The Constructed Self (2019-2021) explore themes of identity and self-representation through unconventional portraiture. Using digital photography as a foundation, I transform traditional prints into three-dimensional objects by cutting and incorporating tactile elements such as wood, paint, and resin. The labor-intensive techniques I apply to create these sculptural objects not only allow for a physical deconstruction of my images but also become a form of meditation that reflects my efforts in trying to reconstruct and make sense of my own identity.
Like a puzzle, my identities intersect coming together to construct my multiple sense of Self. Although I do not appear in the pictures I see the works as self-reflective and it's very important for me to show the diversity within my models. As an immigrant from Latin America and a descendant of Indigenous Peoples from the South, I feel the need to celebrate diversity to reframe the representation of historically marginalized identities.

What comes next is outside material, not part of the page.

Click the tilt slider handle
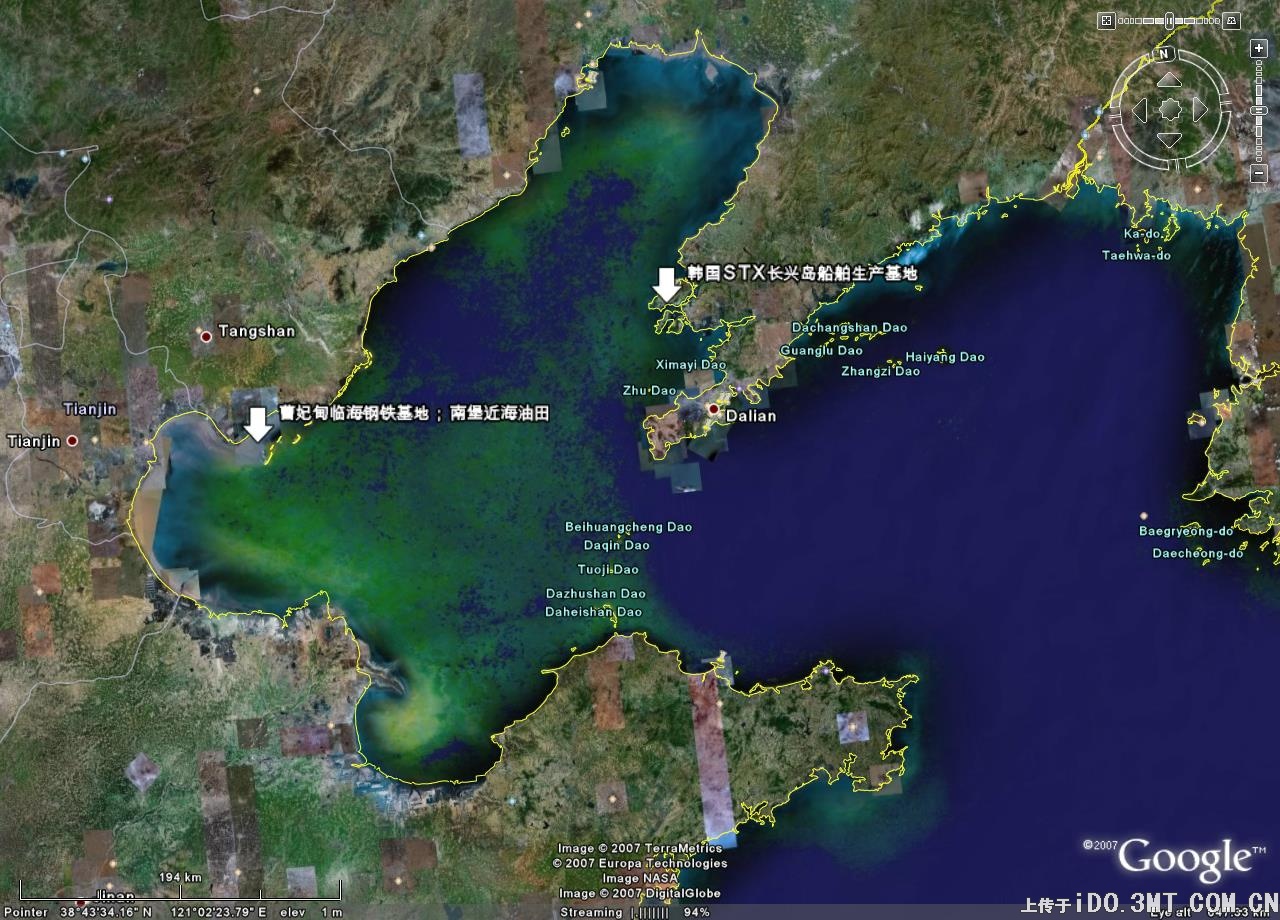Viewport: 1280px width, 920px height. click(1169, 20)
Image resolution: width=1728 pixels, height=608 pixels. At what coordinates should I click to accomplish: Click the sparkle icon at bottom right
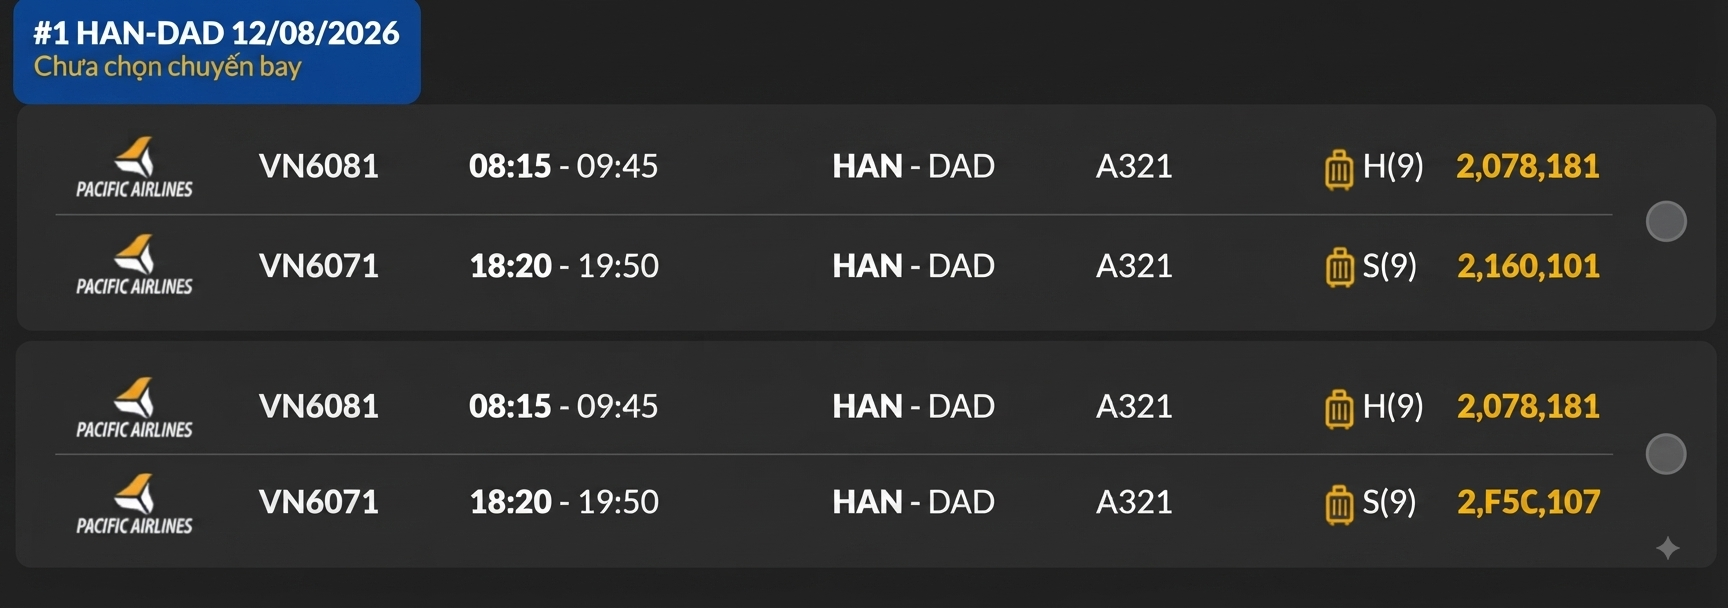[1667, 548]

Some of the pieces that make up these dimensional portraits can be rearranged and displayed in various ways to express the notion that identity is a social construct.
At once colorful, surreal and minimal, my constructed portraits invite the viewer to challenge their own perceptions and biases, by highlighting the complexities that make up who we are.
"I am large," "I contain multitudes" borrows the name from Walt Whitman's poem, Song of Myself, 51: "Do I contradict myself? Very well then I contradict myself, (I am large, I contain multitudes.)"
I appropriate Whitman's words to speak about the multiplicity of identity and how the unity of identity is a limitation or even repression.
We can be complex and many, we could be whatever we want to be. We can fight invisibility and define ourselves by turning against the normative that dictates this world. We should recognize and celebrate ourselves and the multitudes we contain.